A disponibilidade de radiação solar no Brasil somada ao uso intenso de energia elétrica para o aquecimento de água são justificativas suficientes para a implantação da energia termossolar tanto em residências, quanto em unidades comerciais e industriais. Entretanto, mesmo que os equipamentos tenham hoje custos mais atraentes, é sempre importante avaliar a viabilidade da implantação do sistema, principalmente em edificações já construídas, uma vez que adaptações na rede hidráulica podem ser demandadas e nem sempre há área suficiente no telhado para a instalação dos coletores na quantidade e em condições adequadas.

 

O sistema se mostra interessante para edificações novas, nas quais se pode prever ainda no projeto um local para os coletores com orientação e angulação privilegiadas, além de rede hidráulica com tubulações para água quente. O preço varia conforme a complexidade do projeto, mas segundo o diretor-técnico da Soletrol, um sistema básico com tanque de 400 litros e quatro coletores custa entre R$ 2 mil e R$ 2,5 mil.
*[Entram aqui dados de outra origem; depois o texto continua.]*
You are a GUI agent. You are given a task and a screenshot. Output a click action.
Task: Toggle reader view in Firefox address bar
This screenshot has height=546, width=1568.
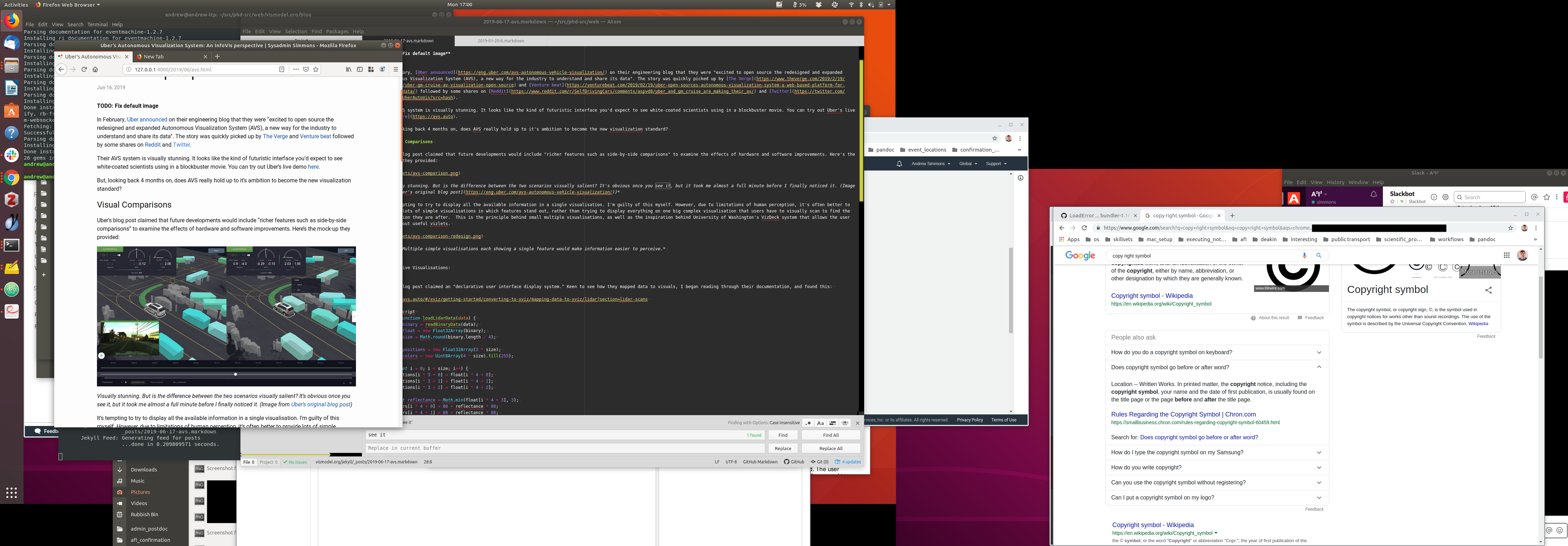coord(281,69)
Projetos para grandes obras, diz, costumam incluir dados sobre retorno de investimento. “Geralmente, quando se substitui a energia elétrica pela solar no aquecimento de água, o investimento inicial é pago em cerca de três anos sob a forma de economia na conta de luz”, calcula.

 

Solar fotovoltaica – Para funcionar integrado à rede elétrica pública é necessário solicitar aprovação da distribuidora local, etapa que ficou mais ágil após a resolução da Aneel. Segundo os prazos publicados, a concessionária tem até 90 dias para regularizar o sistema de troca de energia a partir do pedido da unidade geradora/consumidora. O caminho mais curto, detalha o executivo da Neosolar, é elaborar um projeto elétrico e juntar todos os certificados dos equipamentos. Com essa documentação em mãos, solicitar a ligação à rede junto à distribuidora. Uma vez aprovada, realiza-se a instalação do sistema fotovoltaico, que ainda será alvo de vistoria. Um dos últimos passos é a troca do medidor por um equipamento do tipo bidirecional, para registrar a entrada e saída de energia no local.

 

Solar fotovoltaica – As principais dificuldades, segundo Raphael, estão relacionadas à escolha e compatibilização dos equipamentos (no Brasil, há oito diferentes padrões de rede) e aos detalhes da instalação. “Além disso, por ser um processo recente, a regularização ainda exige bastante trabalho e documentação de projeto”, diz.

 

Solar térmica – Segundo José Raphael, persistem questionamentos sobre o desempenho do sistema à noite ou em dias de chuva. “Todo fabricante fornece o reservatório térmico já com o backup embutido (elétrico ou a gás), que funciona como um sistema complementar para os momentos em que não há radiação solar”, esclarece. Os equipamentos são também munidos de termostato, que aciona o backup, quando a temperatura do reservatório diminui.